Missouri has the chance to lead in the fight for a new AIDS-free generation
As we grapple with the current global health emergency, we should pause to remember the destructive force of the AIDS epidemic, and to celebrate the scientific advancements that have the potential to eradicate HIV during our lifetime. On this World AIDS Day 2020, let me explain some promising new medical breakthroughs and how Missouri can play a prominent role in ending this disease.
Forty years ago, our nation began battling a mysterious new disease that was destroying the immune systems of its victims, leading to what was an all but certain death. The medical community was at a loss for how to treat or control the unknown disease, and it would take another four years before the virus was finally discovered. By then, human immunodeficiency virus or HIV had infiltrated the globe.
Today, society has the potential for its first AIDS-free generation in four decades. While scientists remain hard at work to develop a vaccine, they have created drugs to suppress the virus in an HIV-positive individual to the point that it exists only in a dormant state. An HIV-positive individual with access to the right medication can suppress the virus, making it undetectable in the body. The Centers for Disease Control and Prevention confirms: Undetectable equals untransmittable.
While this is a huge step toward eradicating HIV, it requires access to once-daily medication to be effective, and it requires that people know if they are infected in the first place. An estimated 15% of all HIV-positive individuals do not know they are carrying the virus. This remains a significant public health challenge.
To circumvent this issue, scientists have developed medication to be taken by high-risk individuals that can prevent them from being infected by the virus. This medication, known as pre-exposure prophylaxis or PrEP, has been proven safe and effective, and it is undoubtedly part of the solution.

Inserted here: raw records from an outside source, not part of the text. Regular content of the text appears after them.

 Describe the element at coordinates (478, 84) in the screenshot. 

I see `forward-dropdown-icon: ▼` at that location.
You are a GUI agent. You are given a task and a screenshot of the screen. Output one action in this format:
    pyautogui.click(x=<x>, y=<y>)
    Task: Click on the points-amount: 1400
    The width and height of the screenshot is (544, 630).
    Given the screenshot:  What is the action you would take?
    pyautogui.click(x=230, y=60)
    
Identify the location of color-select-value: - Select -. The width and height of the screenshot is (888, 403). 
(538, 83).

That leaves one subset of individuals to protect: those who are not taking PrEP because they lack access to the medication, or because they are not considered high-risk. For these circumstances, a new medication — post-exposure prophylaxis or PEP — has been developed. PEP is designed to be taken by an individual within 72 hours of potential HIV exposure.

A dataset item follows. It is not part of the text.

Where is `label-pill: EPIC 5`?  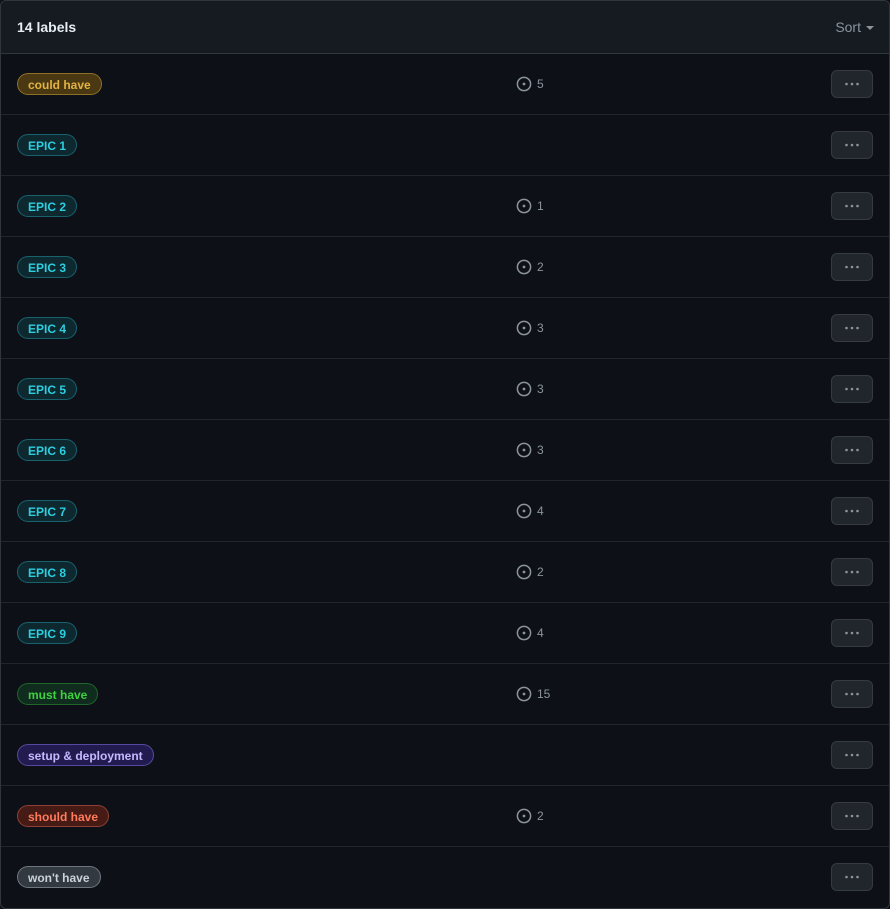
label-pill: EPIC 5 is located at coordinates (48, 389).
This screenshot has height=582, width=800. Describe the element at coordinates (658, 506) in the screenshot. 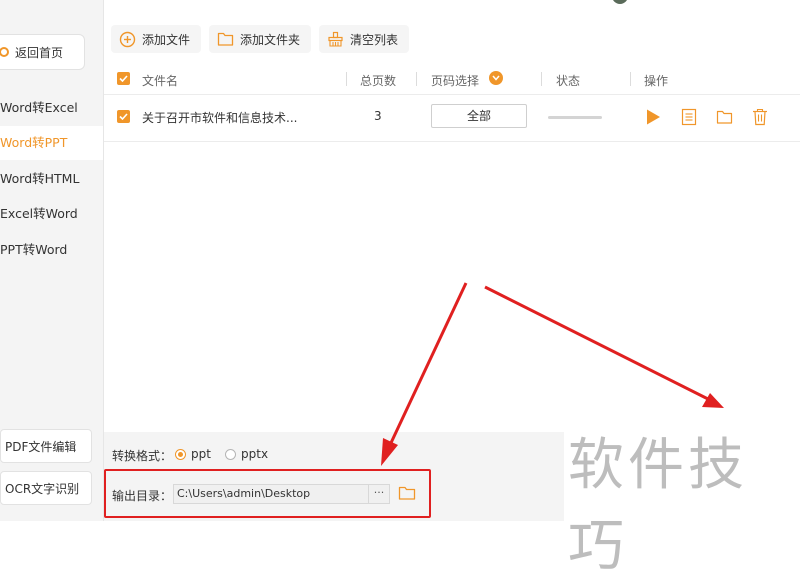

I see `watermark: 软件技巧` at that location.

When HIV enters the body, the countdown to infection begins. It takes 72 hours for the virus to become embedded, permanently infecting an individual. Herein lies the problem: Currently in Missouri, PEP must be prescribed by a physician. Too often, by the time someone is able to see a physician, fill the prescription and take the medication, that 72-hour window has closed.

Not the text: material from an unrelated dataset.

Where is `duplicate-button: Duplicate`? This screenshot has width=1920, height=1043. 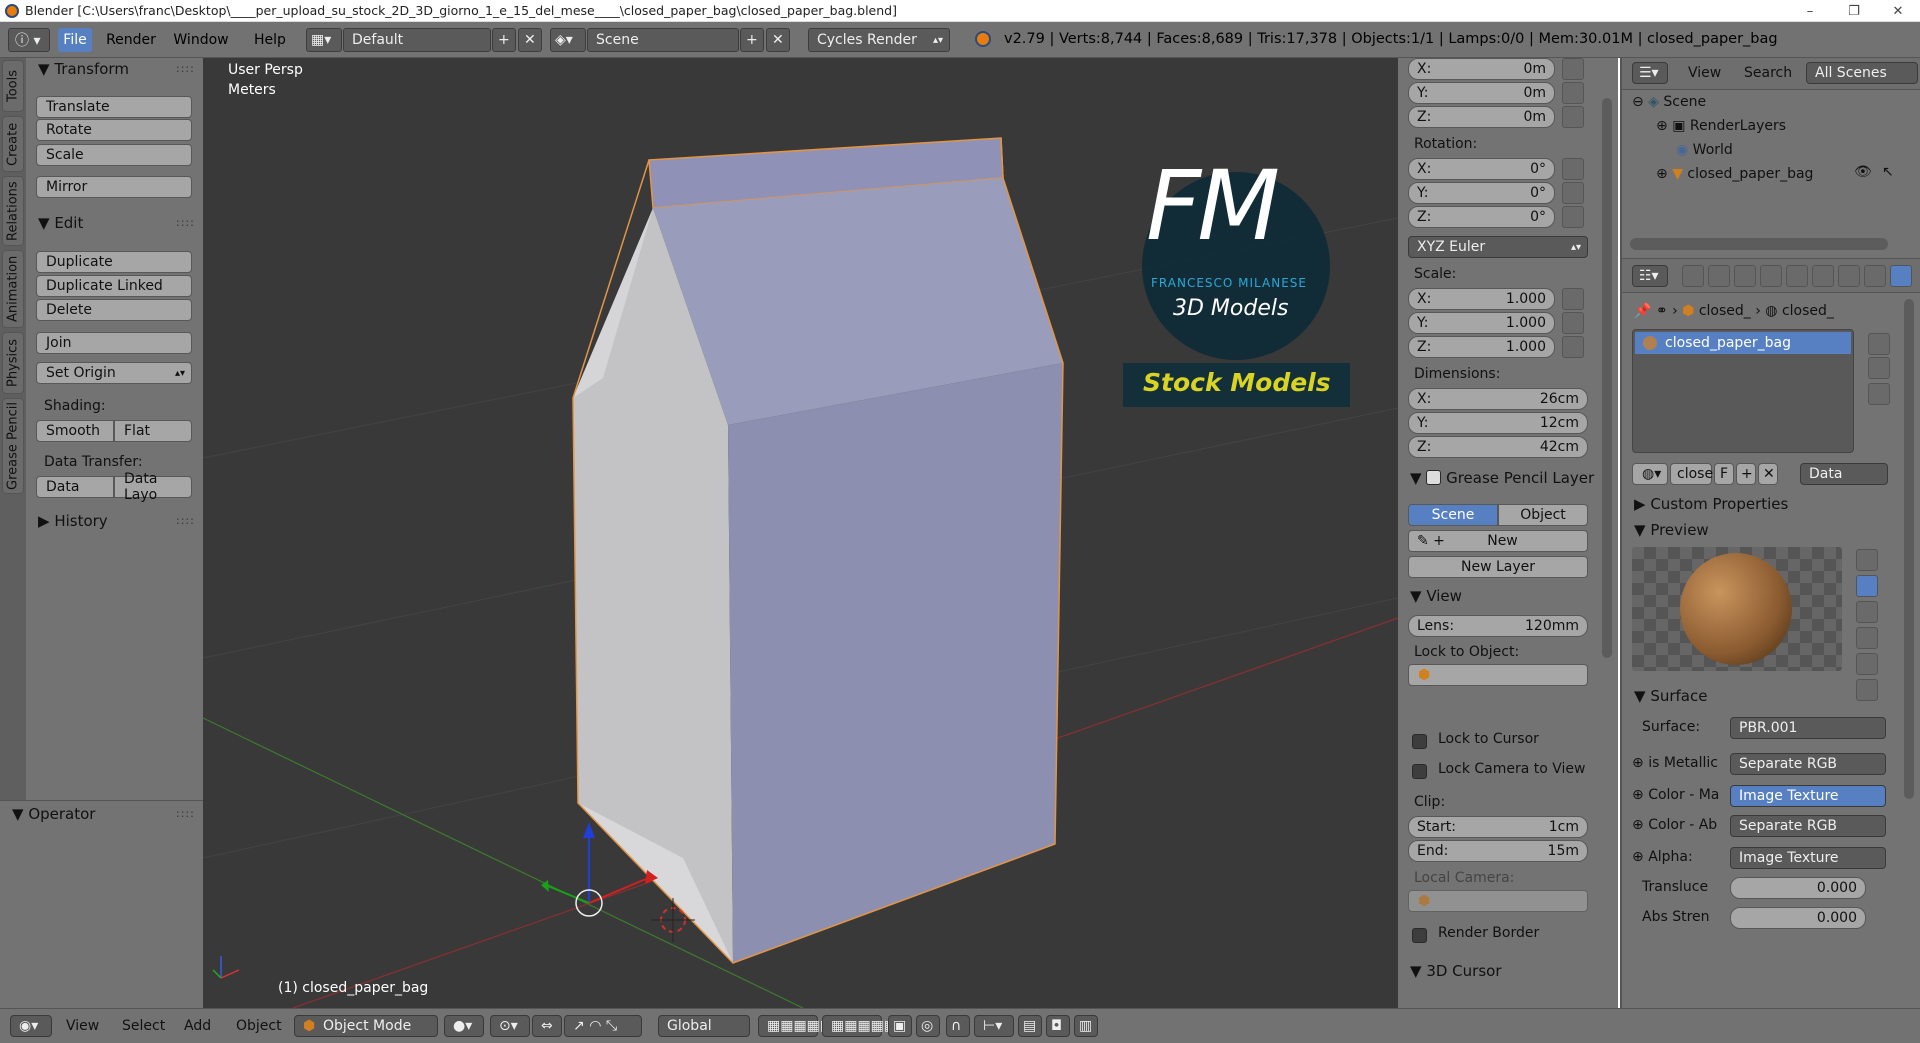
duplicate-button: Duplicate is located at coordinates (114, 262).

We know this medication is safe, and we know the few precautions that must be observed before taking it. Yet too many barriers remain in place for PEP to reach its full public health potential.
That is why I will prefile bipartisan legislation in the Missouri Senate allowing pharmacists to distribute the right amount of PEP medication to prevent a new infection, buying time for individuals to see their physicians to discuss a long-term prevention strategy. This policy, enacted by only one other state, would put Missouri at the forefront of ending the HIV/AIDS epidemic.
This commonsense legislation, passed unanimously out of a House committee last year, would positively impact Missourians’ lives, improve public health and save taxpayer money. I hope that you, too, will support it.
Missouri state Rep. Greg Razer was elected in November to represent District 7 in the Missouri Senate.